» **Exercício escrito**:
Localize nos dados abaixo todas as linhas em que aparece a palavra "screenshot" e copie essas linhas.

» **Material do exercício**:
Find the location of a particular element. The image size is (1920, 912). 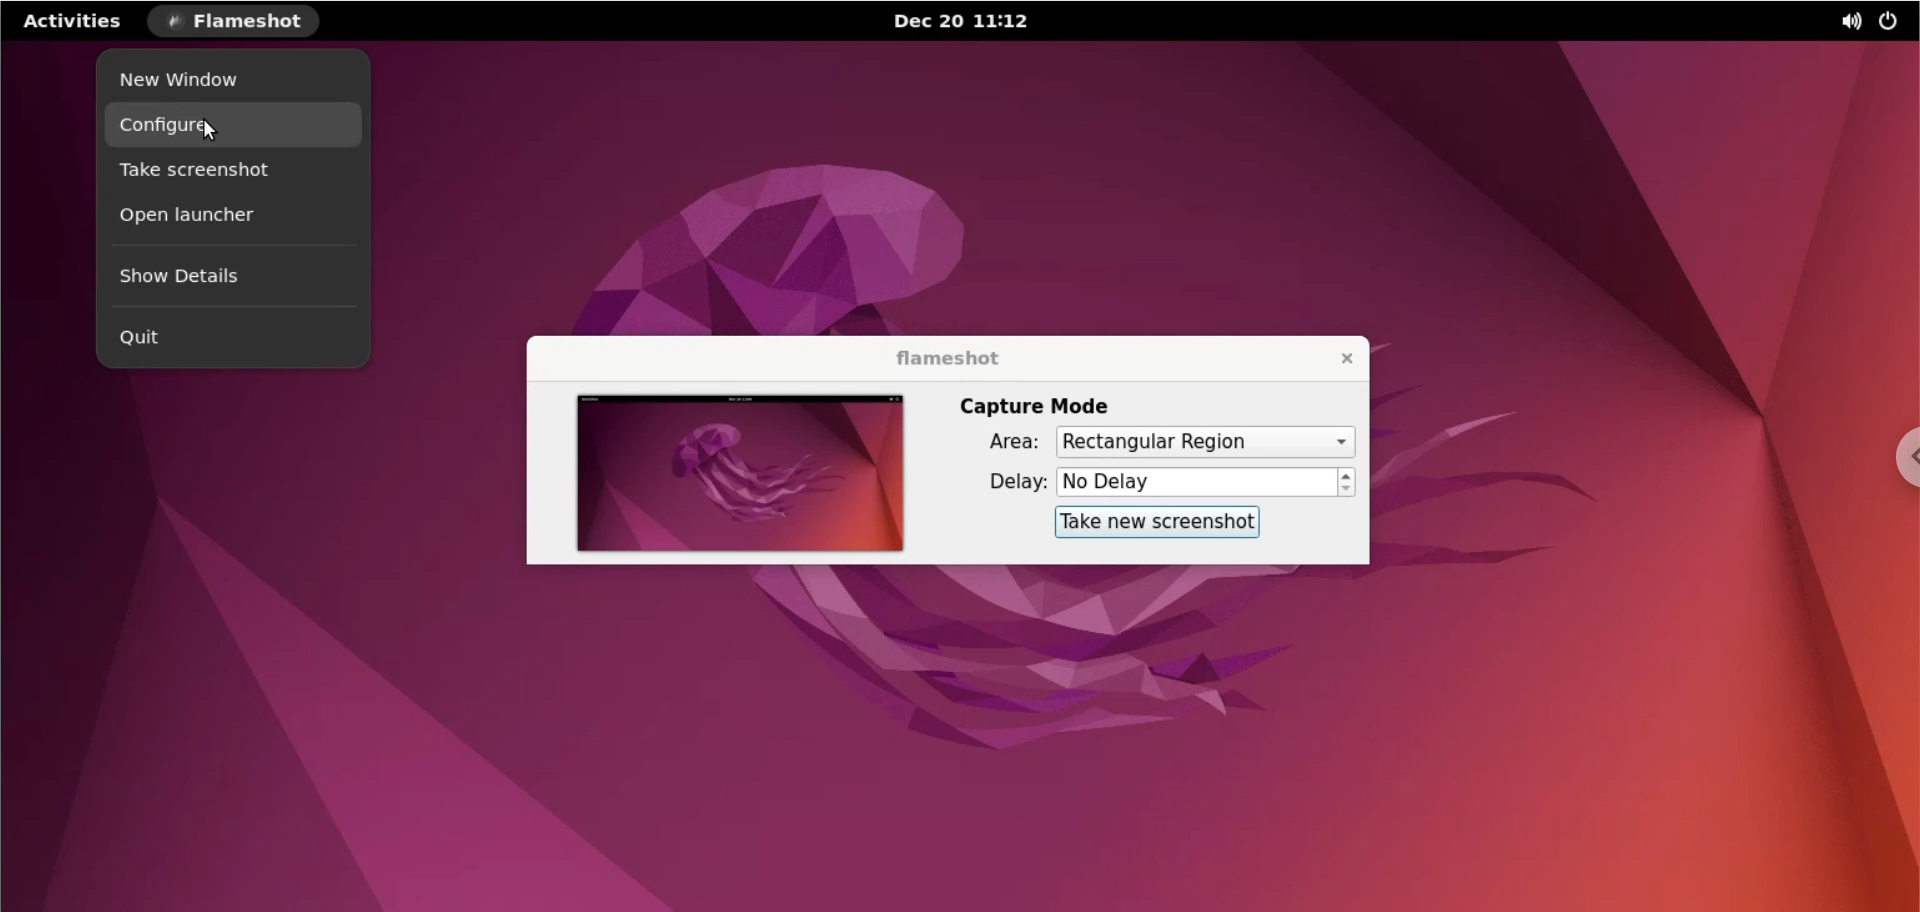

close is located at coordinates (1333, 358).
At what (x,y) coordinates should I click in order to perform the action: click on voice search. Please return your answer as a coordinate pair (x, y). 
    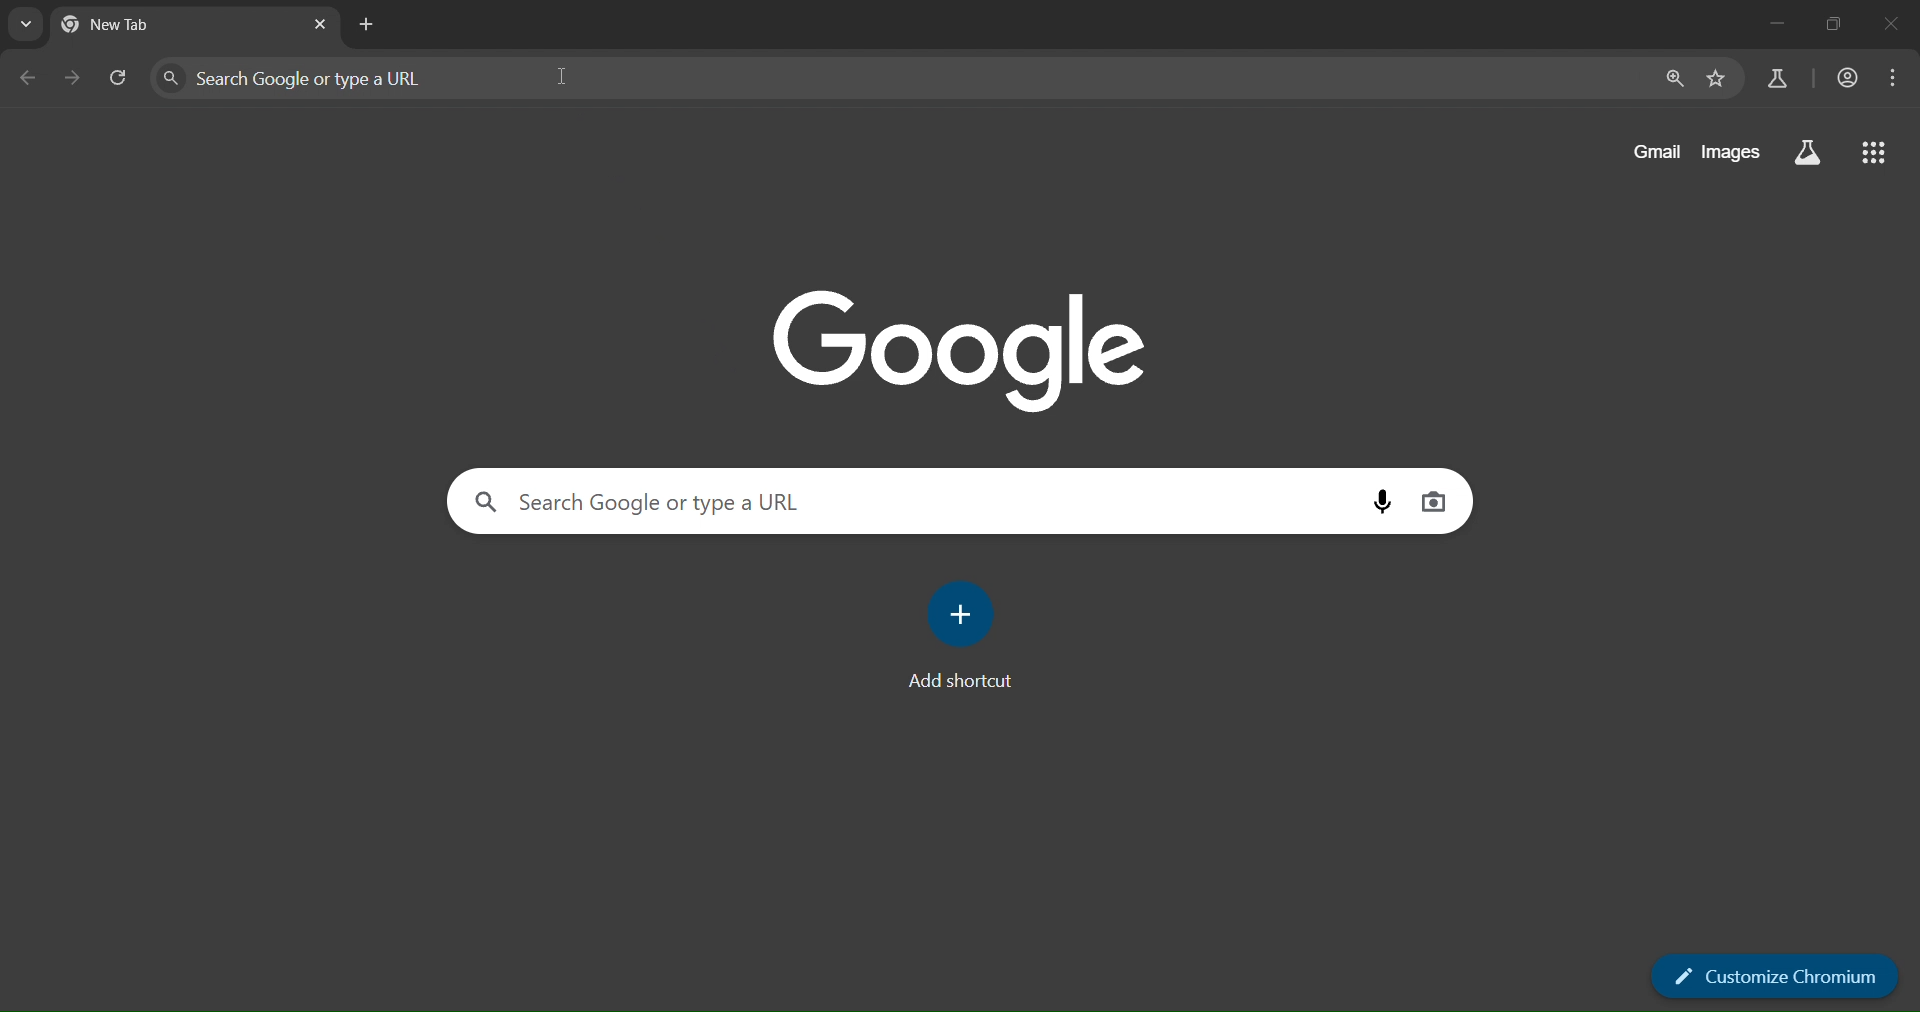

...

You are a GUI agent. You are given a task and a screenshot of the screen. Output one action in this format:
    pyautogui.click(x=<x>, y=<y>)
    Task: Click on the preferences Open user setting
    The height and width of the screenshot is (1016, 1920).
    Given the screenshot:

» **Resposta esperada**:
You are a GUI agent. You are given a task and a screenshot of the screen. Output one action in this format:
    The height and width of the screenshot is (1016, 1920).
    Given the screenshot:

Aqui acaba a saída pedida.